==== Записи для упражнения ====

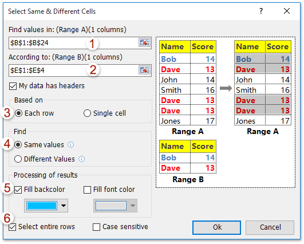Click the info icon beside Same values

70,145
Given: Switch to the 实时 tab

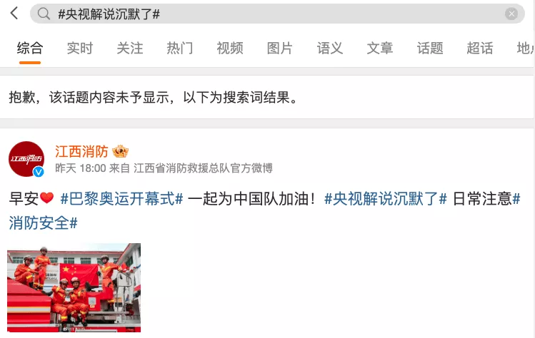Looking at the screenshot, I should (x=80, y=48).
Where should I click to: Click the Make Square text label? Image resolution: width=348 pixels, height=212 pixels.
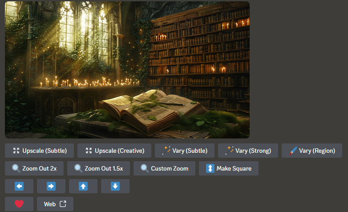click(x=234, y=168)
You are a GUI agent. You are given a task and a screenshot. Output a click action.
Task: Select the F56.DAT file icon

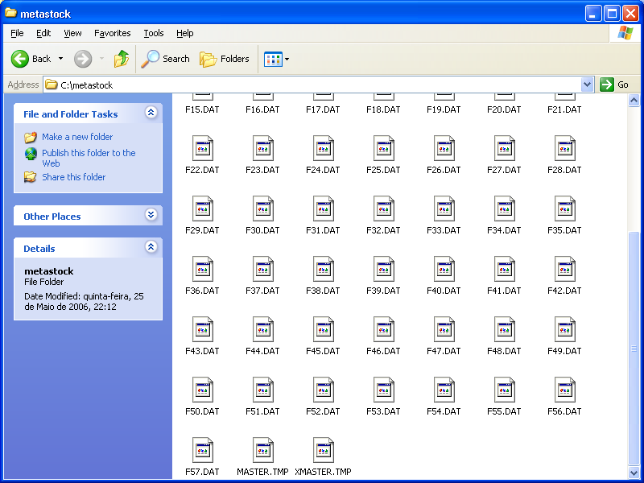click(564, 390)
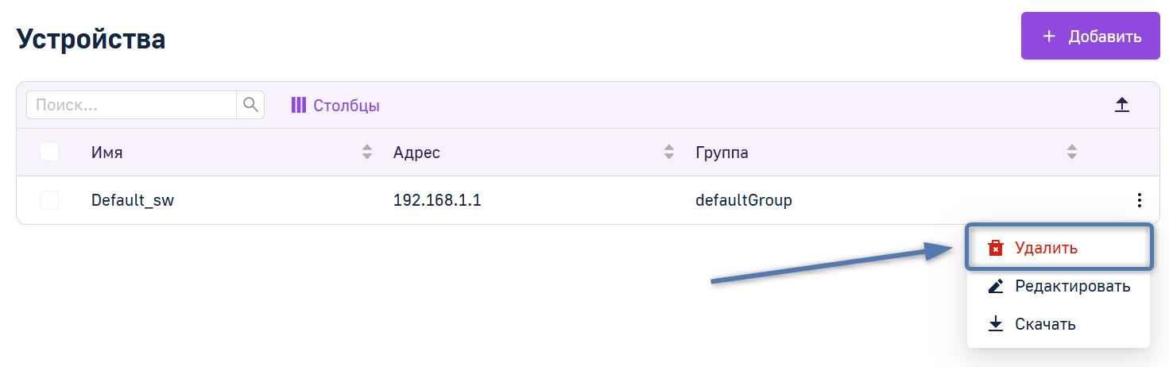Viewport: 1169px width, 367px height.
Task: Click the Default_sw device name
Action: tap(133, 200)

====

» **Рабочее задание**
Обновите все записи выше, заменив «file icon» на «folder icon» и больше ничего не меняя. Изображения в ответ не включайте.

» **Ответ**
Click the info icon beside Same values

70,145
Given: Switch to the 实时 tab

Looking at the screenshot, I should (x=80, y=48).
Where should I click to: Click the Make Square text label? Image resolution: width=348 pixels, height=212 pixels.
click(x=234, y=168)
You are a GUI agent. You are given a task and a screenshot. Output a click action.
Task: Select the F56.DAT folder icon

click(564, 390)
Viewport: 1169px width, 367px height.
Task: Click the Default_sw device name
Action: tap(133, 200)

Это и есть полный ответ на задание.